What you should do: Filter the entries below, keeping every line that has the word "text".
[[ Dataset records open ]]
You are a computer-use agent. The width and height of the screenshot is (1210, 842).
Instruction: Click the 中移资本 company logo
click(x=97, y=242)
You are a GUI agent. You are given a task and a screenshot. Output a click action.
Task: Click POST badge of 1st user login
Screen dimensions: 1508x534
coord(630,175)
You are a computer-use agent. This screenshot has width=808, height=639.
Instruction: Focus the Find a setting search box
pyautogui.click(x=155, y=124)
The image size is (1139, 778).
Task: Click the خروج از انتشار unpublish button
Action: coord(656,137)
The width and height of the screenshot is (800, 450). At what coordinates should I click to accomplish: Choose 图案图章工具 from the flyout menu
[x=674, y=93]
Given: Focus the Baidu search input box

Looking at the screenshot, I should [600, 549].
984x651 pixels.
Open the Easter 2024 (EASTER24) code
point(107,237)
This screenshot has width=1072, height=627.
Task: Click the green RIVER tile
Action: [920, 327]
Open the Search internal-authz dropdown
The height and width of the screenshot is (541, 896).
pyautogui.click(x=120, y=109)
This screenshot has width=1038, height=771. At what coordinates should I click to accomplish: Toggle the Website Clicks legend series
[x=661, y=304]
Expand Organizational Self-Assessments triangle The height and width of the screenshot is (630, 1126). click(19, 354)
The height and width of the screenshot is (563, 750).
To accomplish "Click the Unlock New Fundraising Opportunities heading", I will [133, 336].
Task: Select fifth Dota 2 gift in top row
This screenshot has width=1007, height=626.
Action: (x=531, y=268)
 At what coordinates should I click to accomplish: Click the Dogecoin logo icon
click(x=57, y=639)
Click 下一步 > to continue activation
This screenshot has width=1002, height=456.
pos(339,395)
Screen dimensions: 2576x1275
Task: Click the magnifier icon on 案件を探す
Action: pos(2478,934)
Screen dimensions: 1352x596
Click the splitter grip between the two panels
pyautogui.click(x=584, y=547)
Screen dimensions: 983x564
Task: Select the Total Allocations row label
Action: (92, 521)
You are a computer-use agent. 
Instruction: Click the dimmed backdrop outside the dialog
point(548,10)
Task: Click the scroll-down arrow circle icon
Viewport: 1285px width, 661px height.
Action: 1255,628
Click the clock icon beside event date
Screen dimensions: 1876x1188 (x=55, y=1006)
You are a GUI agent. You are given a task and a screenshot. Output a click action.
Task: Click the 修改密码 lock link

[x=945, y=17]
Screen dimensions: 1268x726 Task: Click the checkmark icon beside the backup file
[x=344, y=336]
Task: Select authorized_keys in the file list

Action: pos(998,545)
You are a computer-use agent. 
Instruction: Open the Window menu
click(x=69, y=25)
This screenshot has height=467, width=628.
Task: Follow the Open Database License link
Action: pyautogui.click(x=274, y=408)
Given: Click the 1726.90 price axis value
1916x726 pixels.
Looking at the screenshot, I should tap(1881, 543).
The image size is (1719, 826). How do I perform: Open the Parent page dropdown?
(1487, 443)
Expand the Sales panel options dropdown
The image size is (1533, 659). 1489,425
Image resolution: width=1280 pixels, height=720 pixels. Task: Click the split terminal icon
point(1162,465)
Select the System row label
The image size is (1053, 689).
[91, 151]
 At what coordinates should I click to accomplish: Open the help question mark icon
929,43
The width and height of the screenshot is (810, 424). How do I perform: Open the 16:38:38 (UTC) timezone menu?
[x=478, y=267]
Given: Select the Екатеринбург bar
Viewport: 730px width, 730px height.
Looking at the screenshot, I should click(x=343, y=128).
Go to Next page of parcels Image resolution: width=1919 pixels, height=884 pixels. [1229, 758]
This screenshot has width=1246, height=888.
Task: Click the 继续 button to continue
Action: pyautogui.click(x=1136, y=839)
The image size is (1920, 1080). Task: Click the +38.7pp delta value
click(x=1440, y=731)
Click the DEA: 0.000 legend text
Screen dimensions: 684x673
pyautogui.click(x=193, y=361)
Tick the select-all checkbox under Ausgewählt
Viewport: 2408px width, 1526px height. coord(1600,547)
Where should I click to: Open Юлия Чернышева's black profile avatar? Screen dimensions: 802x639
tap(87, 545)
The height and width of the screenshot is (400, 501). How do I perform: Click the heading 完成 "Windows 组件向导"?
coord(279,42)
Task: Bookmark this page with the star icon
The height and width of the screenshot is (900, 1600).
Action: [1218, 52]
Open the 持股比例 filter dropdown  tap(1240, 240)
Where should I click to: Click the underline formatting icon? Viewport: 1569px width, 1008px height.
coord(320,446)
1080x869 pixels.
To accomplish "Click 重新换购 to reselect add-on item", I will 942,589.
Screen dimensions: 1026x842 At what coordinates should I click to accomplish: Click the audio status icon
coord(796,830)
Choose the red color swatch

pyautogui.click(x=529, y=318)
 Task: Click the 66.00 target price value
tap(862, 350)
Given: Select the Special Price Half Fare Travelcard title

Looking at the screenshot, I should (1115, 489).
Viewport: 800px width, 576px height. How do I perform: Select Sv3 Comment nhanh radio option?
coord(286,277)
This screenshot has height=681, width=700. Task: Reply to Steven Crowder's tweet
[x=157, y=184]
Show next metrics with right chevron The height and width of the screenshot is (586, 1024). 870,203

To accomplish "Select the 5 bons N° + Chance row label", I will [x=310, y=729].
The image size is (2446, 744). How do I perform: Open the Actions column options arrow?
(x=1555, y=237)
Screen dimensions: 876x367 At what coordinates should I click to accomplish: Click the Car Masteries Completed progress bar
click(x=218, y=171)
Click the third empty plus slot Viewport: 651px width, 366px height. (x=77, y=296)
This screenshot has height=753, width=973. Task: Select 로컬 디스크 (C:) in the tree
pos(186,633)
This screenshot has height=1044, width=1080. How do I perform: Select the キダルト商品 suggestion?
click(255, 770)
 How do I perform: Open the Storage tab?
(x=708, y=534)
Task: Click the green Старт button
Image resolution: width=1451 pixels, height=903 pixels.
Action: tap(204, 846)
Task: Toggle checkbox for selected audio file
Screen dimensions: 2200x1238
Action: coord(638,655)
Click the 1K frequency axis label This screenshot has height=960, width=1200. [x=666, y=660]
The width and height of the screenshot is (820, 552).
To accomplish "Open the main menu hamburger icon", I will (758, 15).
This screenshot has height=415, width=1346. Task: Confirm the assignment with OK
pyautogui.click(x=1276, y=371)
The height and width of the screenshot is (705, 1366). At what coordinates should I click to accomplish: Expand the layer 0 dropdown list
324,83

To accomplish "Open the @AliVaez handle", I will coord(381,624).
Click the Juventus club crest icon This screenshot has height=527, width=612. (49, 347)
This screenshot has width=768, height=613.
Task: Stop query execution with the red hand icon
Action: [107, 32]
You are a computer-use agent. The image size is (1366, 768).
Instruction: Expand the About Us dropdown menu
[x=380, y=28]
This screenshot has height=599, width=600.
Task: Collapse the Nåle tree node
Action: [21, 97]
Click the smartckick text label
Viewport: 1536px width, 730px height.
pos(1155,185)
[[ Dataset records closed ]]
Response to the task:
Click the DEA: 0.000 legend text
Click the smartckick text label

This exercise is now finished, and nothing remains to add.